Is the eigenvalue of an eigenstate the same as its (global) phase? I'm trying to understand Shor's Algorithm by reading this Qiskit textbook. At some part the following equation comes up:
\begin{equation}
U |u_0\rangle = \frac{1}{\sqrt{12}} \begin{pmatrix} |3\rangle + |9\rangle + |27\rangle ... |12\rangle + |1\rangle\end{pmatrix} = |u_0\rangle,
\end{equation}
followed up by this sentence: "this eigenstate [of $U$] has an eigenvalue of 1, which isn’t very interesting".
I thought I understood the meaning of eigenstates and eigenvalues, but now I'm not sure whether this means that the eigenvalue of $|u_0\rangle$ is basically the same as its (global) phase, since the phase in this example is 1 as well.
 A: It's hard to write a clear answer because it appears you are trying to understand a fairly sophisticated piece of quantum theory without a very secure grounding or general familiarity with quantum theory. To get you from where you are to where you want to be would take, I think, a bit of a reminder-course in quantum theory. Two thoughts which are relevant are:

*

*an eigenvalue is not to do with a state alone, it is to do with an state and an operator. It says something about the effect of the operator on the state.

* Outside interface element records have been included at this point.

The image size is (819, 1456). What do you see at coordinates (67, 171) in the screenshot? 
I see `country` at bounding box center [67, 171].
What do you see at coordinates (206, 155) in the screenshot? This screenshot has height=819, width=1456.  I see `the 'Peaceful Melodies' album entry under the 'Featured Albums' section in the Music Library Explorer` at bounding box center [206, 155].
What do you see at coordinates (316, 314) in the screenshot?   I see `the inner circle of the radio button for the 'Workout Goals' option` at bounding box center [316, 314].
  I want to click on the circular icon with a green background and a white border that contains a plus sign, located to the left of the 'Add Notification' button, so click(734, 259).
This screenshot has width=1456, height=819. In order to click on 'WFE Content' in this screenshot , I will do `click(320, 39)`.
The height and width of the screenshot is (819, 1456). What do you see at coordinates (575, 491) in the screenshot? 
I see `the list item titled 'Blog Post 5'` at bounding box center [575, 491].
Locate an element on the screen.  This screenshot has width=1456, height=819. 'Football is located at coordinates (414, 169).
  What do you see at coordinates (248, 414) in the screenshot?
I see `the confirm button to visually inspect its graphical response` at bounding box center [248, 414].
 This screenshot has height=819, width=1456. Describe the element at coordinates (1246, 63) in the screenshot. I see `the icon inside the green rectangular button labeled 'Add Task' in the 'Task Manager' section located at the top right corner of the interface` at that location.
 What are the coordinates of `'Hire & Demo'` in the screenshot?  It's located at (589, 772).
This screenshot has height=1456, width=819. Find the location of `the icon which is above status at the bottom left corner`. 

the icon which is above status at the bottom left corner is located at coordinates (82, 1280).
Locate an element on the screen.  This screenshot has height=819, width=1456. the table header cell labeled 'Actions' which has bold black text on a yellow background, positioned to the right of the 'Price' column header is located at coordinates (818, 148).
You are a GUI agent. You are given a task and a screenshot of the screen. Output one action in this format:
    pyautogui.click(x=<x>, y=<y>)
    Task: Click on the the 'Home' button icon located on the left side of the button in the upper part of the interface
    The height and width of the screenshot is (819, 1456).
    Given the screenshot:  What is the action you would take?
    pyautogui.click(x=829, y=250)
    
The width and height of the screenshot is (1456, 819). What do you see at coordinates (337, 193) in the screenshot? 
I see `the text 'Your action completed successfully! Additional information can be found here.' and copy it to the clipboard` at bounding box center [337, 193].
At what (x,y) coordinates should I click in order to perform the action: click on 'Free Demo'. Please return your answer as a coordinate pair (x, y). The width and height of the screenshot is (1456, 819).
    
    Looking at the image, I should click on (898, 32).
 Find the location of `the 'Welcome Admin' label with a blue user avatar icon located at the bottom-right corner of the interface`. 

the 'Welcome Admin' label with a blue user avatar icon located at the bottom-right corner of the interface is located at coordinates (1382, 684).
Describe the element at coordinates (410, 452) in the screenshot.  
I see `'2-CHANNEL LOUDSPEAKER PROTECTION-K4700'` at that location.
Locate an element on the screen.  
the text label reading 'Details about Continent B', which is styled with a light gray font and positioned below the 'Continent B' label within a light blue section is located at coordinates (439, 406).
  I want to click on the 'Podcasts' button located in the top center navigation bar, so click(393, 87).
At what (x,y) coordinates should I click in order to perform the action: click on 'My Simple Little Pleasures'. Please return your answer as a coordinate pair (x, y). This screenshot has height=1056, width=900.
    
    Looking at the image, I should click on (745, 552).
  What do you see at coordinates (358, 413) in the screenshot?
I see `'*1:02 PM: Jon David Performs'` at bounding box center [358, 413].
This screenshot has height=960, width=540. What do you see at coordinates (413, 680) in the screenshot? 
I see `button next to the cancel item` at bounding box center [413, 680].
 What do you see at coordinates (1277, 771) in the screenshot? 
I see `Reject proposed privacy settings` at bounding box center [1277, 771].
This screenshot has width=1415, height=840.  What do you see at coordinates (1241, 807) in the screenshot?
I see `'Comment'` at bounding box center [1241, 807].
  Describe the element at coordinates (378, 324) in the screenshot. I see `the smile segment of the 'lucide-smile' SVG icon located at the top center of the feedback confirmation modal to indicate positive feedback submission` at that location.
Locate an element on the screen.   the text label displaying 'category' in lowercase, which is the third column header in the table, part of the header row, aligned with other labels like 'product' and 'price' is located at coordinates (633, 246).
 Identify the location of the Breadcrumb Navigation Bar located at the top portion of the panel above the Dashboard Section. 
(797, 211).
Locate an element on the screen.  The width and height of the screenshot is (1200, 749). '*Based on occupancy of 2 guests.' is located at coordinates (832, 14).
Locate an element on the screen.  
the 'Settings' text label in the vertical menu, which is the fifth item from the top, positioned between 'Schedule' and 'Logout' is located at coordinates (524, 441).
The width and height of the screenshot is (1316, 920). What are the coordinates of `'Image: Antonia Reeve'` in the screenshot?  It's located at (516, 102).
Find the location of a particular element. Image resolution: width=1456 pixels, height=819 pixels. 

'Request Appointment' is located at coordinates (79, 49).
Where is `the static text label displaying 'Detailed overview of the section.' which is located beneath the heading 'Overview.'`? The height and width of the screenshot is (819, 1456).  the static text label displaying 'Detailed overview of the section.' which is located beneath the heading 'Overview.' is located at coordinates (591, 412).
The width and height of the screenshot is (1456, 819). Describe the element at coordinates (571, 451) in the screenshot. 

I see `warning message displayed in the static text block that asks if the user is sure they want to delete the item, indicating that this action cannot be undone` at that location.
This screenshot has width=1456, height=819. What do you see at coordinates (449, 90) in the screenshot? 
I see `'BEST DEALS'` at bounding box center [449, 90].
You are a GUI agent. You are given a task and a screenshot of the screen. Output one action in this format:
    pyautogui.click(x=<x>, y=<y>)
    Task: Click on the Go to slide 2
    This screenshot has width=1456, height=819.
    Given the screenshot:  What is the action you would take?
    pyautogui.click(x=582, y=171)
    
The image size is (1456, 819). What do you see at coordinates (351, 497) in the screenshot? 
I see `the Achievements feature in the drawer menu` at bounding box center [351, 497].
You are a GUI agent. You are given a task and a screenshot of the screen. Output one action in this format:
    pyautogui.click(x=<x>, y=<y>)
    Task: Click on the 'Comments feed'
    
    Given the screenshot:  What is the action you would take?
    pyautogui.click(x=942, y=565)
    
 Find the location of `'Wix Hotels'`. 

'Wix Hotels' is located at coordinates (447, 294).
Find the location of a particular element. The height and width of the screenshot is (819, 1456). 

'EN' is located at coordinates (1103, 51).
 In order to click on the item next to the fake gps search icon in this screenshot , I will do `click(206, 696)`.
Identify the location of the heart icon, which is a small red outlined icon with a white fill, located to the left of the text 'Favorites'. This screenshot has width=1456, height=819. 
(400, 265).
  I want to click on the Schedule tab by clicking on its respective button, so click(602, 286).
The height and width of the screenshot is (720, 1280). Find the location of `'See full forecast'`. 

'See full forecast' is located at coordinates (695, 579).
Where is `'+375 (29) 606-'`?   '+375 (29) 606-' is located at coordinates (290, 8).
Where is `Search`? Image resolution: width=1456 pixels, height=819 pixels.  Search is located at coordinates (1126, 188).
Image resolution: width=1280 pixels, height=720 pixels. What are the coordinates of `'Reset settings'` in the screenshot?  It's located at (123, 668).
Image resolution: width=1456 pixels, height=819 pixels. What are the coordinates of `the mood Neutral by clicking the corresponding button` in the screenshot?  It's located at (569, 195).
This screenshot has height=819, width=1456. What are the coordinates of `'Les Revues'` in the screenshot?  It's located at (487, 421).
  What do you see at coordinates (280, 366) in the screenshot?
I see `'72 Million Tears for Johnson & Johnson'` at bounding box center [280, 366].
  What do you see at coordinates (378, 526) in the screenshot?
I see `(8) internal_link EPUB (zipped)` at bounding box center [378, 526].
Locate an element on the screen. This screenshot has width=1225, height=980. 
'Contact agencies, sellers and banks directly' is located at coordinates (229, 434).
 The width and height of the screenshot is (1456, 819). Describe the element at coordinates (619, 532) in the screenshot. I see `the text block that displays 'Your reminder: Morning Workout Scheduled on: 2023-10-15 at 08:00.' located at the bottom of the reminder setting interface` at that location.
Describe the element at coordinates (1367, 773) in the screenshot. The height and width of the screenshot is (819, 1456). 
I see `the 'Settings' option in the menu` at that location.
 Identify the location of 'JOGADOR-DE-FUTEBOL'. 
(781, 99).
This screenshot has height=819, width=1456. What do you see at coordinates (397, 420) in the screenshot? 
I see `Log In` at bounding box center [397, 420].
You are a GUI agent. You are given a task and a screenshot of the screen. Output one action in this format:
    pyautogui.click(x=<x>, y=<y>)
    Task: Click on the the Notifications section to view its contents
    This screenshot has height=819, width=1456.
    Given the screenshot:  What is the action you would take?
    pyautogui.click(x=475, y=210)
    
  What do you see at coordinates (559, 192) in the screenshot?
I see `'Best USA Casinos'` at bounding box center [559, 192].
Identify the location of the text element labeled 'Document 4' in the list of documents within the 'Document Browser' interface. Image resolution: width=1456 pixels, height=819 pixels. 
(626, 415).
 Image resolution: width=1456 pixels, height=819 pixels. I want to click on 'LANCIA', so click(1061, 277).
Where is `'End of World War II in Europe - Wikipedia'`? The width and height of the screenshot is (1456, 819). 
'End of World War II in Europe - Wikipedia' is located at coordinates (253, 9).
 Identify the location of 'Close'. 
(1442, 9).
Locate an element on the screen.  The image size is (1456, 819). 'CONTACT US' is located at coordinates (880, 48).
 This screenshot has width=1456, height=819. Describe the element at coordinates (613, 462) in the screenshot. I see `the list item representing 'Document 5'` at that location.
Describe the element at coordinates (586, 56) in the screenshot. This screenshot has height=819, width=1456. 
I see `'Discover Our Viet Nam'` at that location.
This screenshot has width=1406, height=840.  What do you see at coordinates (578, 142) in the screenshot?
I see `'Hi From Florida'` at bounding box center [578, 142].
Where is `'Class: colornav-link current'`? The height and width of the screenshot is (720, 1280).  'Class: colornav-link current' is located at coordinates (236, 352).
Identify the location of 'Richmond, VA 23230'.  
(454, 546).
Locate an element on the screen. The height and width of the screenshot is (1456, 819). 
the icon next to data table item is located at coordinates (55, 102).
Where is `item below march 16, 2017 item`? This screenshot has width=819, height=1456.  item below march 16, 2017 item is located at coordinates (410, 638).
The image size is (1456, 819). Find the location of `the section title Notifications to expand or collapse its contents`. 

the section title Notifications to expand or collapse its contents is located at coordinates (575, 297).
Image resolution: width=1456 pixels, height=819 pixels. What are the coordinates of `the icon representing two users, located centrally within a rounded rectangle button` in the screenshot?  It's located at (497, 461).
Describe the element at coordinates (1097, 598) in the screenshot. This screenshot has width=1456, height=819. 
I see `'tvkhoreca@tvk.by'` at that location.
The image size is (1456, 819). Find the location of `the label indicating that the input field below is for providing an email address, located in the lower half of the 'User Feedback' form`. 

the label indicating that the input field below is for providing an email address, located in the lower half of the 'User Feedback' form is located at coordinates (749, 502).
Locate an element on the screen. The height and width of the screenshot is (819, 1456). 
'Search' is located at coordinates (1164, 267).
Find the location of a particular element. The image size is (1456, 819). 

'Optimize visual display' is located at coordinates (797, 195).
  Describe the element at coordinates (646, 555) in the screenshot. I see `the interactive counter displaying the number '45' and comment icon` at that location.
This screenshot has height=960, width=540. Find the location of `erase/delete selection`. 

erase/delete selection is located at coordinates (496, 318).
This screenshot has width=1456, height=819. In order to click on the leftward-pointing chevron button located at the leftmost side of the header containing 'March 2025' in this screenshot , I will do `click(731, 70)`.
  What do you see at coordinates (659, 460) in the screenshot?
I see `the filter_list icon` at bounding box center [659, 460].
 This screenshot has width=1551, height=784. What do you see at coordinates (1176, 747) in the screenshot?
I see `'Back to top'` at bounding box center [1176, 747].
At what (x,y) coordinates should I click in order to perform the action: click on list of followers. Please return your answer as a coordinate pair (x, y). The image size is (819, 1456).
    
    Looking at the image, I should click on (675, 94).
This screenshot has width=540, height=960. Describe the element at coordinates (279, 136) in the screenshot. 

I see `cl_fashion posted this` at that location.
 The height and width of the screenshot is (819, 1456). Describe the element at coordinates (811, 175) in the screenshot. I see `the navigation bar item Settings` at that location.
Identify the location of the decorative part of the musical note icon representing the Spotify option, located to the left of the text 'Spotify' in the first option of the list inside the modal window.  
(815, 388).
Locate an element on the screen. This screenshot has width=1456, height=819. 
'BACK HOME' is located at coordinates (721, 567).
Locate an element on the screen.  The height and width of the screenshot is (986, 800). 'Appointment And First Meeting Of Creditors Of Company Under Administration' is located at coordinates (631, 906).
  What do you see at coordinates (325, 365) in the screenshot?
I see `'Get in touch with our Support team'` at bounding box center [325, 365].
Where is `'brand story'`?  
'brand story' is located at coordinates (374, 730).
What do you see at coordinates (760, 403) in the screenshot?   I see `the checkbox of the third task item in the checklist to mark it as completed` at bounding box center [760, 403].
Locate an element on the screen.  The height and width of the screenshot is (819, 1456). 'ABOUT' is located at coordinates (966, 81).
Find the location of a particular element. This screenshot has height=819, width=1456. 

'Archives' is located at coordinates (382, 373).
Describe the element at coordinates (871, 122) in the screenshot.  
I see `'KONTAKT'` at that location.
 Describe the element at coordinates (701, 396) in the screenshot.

*a state vector such as $| u_0 \rangle$ does not have a phase in and of itself. It only has a relative phase with other states. For example, if I define
$$| v_0 \rangle = e^{i \phi} | u_0 \rangle
$$
then if $U |u_0 \rangle = \lambda |u_0\rangle$ then also $U |v_0 \rangle = \lambda | v_0 \rangle$. In this example both $|u_0\rangle$ and $|v_0\rangle$ are eigenstates of $U$ with the same eigenvalue $\lambda$, and furthermore they represent the same physical state (as I will explain in a moment). In the present example you have $\lambda = 1$.
My purpose in introducing $|v_0\rangle$ here is mainly to show that the notion of a global phase has got pretty much nothing to do with eigenvalues in general.
Note also that in this example $|v_0 \rangle$ and $| u_0 \rangle$ would be said to be the 'same' state for many purposes in quantum theory. This is because a physical state is associated with a direction in Hilbert space, which is not quite the same as a state vector. But of course if a system were in a superposition such as
$$
\frac{1}{\sqrt{2}}\left( | u_1 \rangle + e^{i \phi} | u_0 \rangle \right)
$$
where $| u_1 \rangle$ is some other state, with $\langle u_1 | u_0 \rangle = 0$, then the physical state would depend on $\phi$.